Insistir

Corría el año 2011. David Moncoutié se paseaba en las fugas de la Vuelta, Peter Sagan arrasaba en los sprints y Bradley Wiggins era el jerarca máximo del Sky calentando para su histórico año 2012. Era un Vuelta diferente, con el modelo a prueba y con finales en alto largos pero sin la dureza suficiente como para marcar grandes diferencias. En uno de ellos, en Manzaneda pudimos ver en primera persona como Wiggins – el maillot rojo – no iba. A su lado se descolgó un corredor desconocido para todos como Chris Froome, que acabó cediendo unos segundos de oro en su batalla final por el rojo por Juanjo Cobo.
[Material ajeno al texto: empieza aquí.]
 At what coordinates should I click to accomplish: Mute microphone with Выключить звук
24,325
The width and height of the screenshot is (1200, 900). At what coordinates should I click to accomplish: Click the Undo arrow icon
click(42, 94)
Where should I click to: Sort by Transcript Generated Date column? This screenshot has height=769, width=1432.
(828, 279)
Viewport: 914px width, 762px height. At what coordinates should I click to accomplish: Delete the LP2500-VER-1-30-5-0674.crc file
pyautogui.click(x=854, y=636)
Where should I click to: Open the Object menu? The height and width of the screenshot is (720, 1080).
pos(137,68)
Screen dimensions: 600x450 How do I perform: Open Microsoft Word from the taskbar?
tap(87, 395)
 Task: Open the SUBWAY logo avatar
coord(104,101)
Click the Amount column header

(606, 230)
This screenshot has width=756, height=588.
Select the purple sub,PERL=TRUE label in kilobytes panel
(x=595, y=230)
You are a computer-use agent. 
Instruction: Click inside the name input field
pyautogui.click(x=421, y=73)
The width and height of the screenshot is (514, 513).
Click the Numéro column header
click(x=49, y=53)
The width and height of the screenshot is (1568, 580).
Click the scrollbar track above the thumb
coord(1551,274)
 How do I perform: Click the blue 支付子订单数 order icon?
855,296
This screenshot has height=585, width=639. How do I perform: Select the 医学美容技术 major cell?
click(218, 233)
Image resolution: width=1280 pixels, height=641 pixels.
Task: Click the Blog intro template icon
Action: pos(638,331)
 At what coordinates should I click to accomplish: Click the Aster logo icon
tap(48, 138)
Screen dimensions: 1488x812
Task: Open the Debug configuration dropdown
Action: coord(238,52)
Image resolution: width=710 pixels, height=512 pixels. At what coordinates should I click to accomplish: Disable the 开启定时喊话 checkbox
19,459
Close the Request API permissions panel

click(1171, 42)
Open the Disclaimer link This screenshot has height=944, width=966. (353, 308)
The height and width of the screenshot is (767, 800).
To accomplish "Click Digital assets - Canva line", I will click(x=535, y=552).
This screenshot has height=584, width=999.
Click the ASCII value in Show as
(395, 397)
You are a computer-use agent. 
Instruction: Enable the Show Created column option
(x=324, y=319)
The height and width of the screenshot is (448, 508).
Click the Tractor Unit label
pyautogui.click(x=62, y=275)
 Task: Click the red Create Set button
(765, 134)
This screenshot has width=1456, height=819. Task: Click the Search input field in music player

Seis ediciones después – y con unos cuantos decepciones más a la espalda – Froome por fin se ha quitado su espina clavada con la Vuelta Ciclista a España.

Froome
En su twitter Froome dejó claro que había sido su gran vuelta más dura – ©

Muchas imágenes se tuvieron que pasar por la cabeza de Chris Froome llegando a la cima del Angliru. Intentaba regalarle la victoria a su compañero Poels, pero no fue capaz en el día en el que todo el país se rendía a Alberto Contador. Ese Contador que le birló la Vuelta del peregrino, la que acabó en Compostela en 2014 y a la que el de Pinto llegó más fresco a la tercera semana. También se acordaría Froome de su fatídica llegada a Andorra en el 2015, perdiendo todas sus opciones con un golpe contra el muro. Y el último recuerdo, el que más duele, esa fuga de Formigal donde Quintana y Contador lo dejaron con el molde y sin la Vuelta de 2016. Todo ha pasado, todo duele menos porque después de tanto sufrimiento el británico suma un doblete histórico.

Lo hace en una temporada extraña, en la que se quedó en blanco antes del Tour y donde consiguió solo las victorias importantes. Esa donde sacrificó su descanso y sus critériums para lograr por fin el doblete y ponerse a la altura de grandes como Anquetil y Hinault. También, será la campaña en la que el ciclismo moderno descubrió que el doblete es posible gracias al equipo, el dream team del Sky que se ha comportado de forma espectacular en las dos carreras. Ahora solo queda preguntarse cuales serán los próximos objetivos del dominador de las grandes vueltas.

MIkel
Froome buscará nuevos objetivos. Eso sí, en un Sky donde ya no estará su mejor escudero hasta ahora: Mikel Nieve. ©La Vuelta

El Tour estará en el calendario, buscando seguir la tradición de los grandes campeones de sumar cinco entorchados, pero el Giro tiene que empezar a ser un objetivo importante para redondear el palmarés del británico. Por allí solo apareció en su época del Barloworld con unos resultados muy pobres, pero el ciclista del Sky ya ha dejado claro que le gustaría volver a la carrera italiana para vestirse de rosa, el color que le falta. También sueña con volver a la Vuelta, esa carrera que ha dignificado más que nadie durante los últimos años. Esa carrera que ha conseguido hacer más grande y que por fin le ha devuelto todo el cariño que se merecía en forma de victoria.

Lo que está claro es que Chris Froome nos ha demostrado en estos años que en el ciclismo – y en la vida – para conseguir tus objetivos nunca debes de dejar de insitir.